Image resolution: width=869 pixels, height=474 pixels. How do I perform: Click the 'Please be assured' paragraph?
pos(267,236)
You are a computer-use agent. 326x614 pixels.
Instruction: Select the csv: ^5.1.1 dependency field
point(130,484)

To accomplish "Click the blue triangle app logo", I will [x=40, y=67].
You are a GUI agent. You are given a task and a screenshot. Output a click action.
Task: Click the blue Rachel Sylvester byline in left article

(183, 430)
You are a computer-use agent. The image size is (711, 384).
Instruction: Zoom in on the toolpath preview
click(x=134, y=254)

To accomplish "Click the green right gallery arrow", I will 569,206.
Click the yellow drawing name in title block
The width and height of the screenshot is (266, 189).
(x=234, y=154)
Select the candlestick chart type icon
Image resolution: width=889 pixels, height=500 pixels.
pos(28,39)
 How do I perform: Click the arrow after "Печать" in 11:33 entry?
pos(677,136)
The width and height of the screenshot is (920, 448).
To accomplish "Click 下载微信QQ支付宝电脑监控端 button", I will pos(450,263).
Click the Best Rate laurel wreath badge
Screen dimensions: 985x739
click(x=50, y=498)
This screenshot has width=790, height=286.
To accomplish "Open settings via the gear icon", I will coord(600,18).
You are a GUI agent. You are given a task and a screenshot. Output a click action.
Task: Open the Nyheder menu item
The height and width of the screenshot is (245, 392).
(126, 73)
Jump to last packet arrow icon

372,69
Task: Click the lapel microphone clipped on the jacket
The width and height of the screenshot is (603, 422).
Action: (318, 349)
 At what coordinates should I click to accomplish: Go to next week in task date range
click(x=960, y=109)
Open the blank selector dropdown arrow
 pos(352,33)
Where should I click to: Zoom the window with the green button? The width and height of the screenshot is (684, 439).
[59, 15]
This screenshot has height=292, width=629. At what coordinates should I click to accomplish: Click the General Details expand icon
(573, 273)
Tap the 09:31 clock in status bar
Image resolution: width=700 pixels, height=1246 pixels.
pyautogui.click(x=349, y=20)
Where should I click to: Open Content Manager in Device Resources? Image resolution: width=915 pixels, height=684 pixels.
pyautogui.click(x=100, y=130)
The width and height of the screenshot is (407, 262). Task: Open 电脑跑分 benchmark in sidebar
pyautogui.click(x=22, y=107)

┄┄┄┄┄┄

DIRECTIONS
For each line above that contains "agent", add one to a count, then state only the final number.

EXPECTED ANSWER
4